The community spouse also receives a Community Spouse Resource Allowance (CSRA), which permits the non-applicant spouse to retain a specified amount of countable assets beyond the home. The community spouse’s continued occupancy of the home is the strongest protection available, as it eliminates both the equity cap and the intent-to-return requirement.
If the community spouse later dies or moves out of the home, the property’s exempt status may need to be reevaluated. Families in this situation should consult with counsel to determine whether the homestead exemption continues and whether additional planning steps are needed.
The Five-Year Look-Back Period
Medicaid imposes a sixty-month (five-year) look-back period on asset transfers. If the applicant transferred assets for less than fair market value within five years of applying for Medicaid, the transfer triggers a penalty period during which Medicaid will not pay for nursing home care.
This rule applies to transfers of homestead property. A homeowner who deeds the home to children and then applies for Medicaid within five years will face a transfer penalty. The penalty period is calculated by dividing the value of the transferred asset by the average monthly cost of nursing home care in Florida, and Medicaid benefits are delayed for that number of months.
The look-back rule creates a direct tension with asset protection planning. Transferring a homestead to family members while the property is still exempt from creditors is not a fraudulent conveyance because creditors had no right to the property. But the same transfer may trigger a Medicaid penalty if the transferor applies for Medicaid within five years. Families considering a homestead transfer must evaluate both the asset protection consequences and the Medicaid consequences before acting.
Lady Bird Deeds and Medicaid
One tool that can bridge the gap between asset protection and Medicaid planning is the enhanced life estate deed, commonly known as a lady bird deed. A lady bird deed allows the homeowner to retain full ownership and control of the property during life, including the right to sell, mortgage, or lease the property without the consent of the remainder beneficiaries. At the homeowner’s death, the property passes automatically to the named remaindermen outside of probate.

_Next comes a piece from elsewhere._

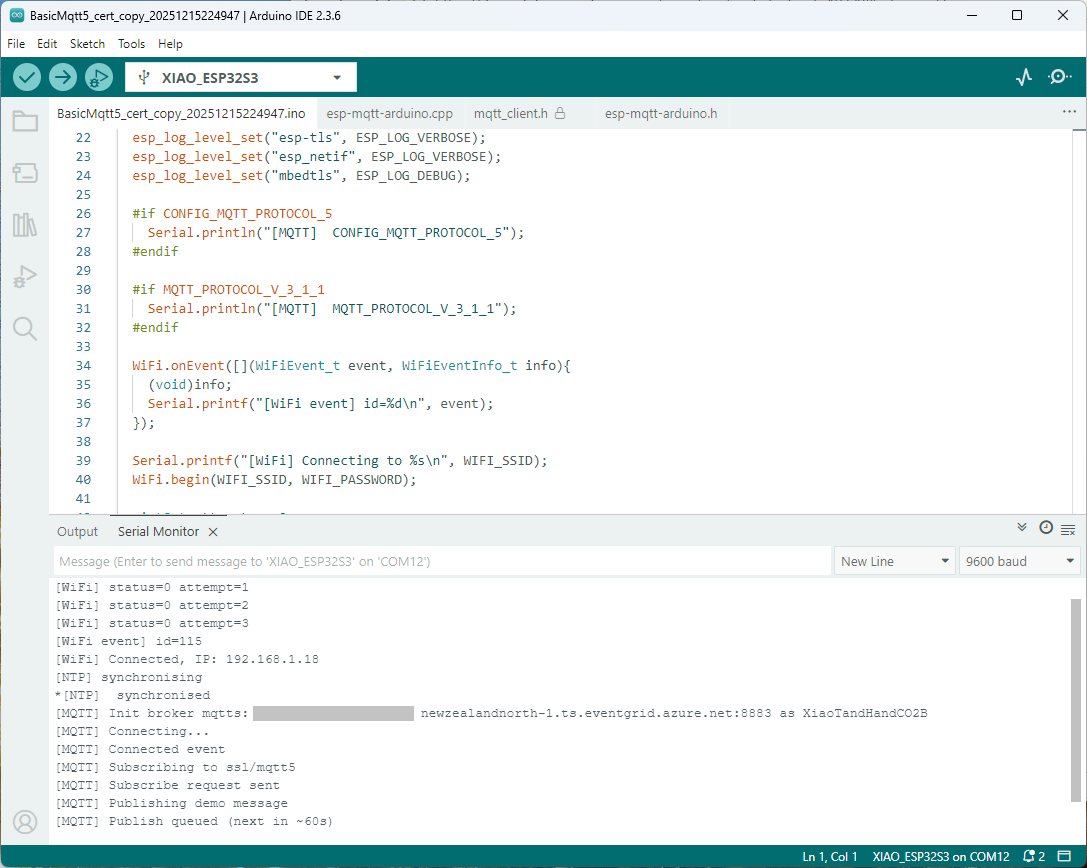Image resolution: width=1087 pixels, height=868 pixels.
Task: Click the serial message input field
Action: point(440,561)

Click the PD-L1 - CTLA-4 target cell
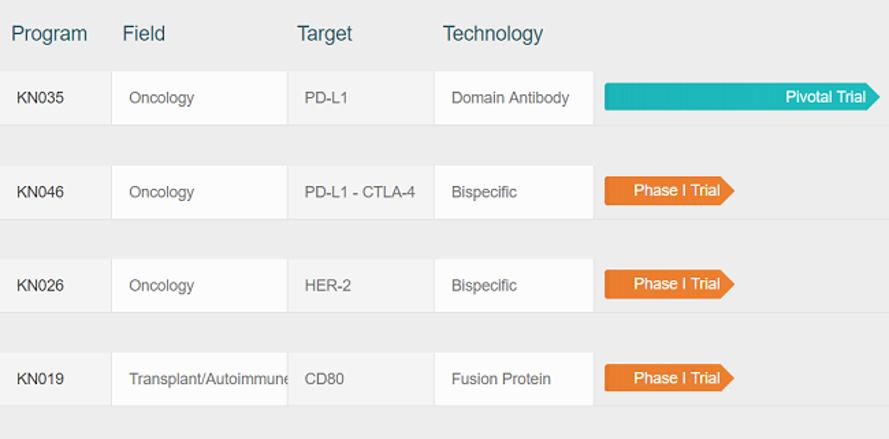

Because the homeowner retains full control during life, the creation of a lady bird deed is generally not treated as a transfer for Medicaid look-back purposes. The property remains in the homeowner’s name, qualifies as homestead for both creditor protection and Medicaid eligibility, and passes at death to heirs who take the property free of Medicaid estate recovery claims. The lady bird deed is widely used in Florida Medicaid planning precisely because it preserves homestead status while avoiding both the look-back penalty and the MERP exposure.
Renting the Home
Families of nursing home residents sometimes consider renting the homestead to generate income for maintenance costs, taxes, and insurance. Renting the home creates a significant risk: if the property is rented to a third party, it may lose its homestead character. A property that is no longer the applicant’s homestead may become subject to Medicaid estate recovery at the applicant’s death.
Renting the home does not automatically disqualify it as an exempt asset for Medicaid eligibility purposes, because rental property is treated as a separate Medicaid exemption. But the loss of homestead status exposes the property to MERP and eliminates the constitutional creditor protection. Families should understand that the Medicaid eligibility exemption and the constitutional homestead exemption are separate protections with different rules, and preserving one does not guarantee the other.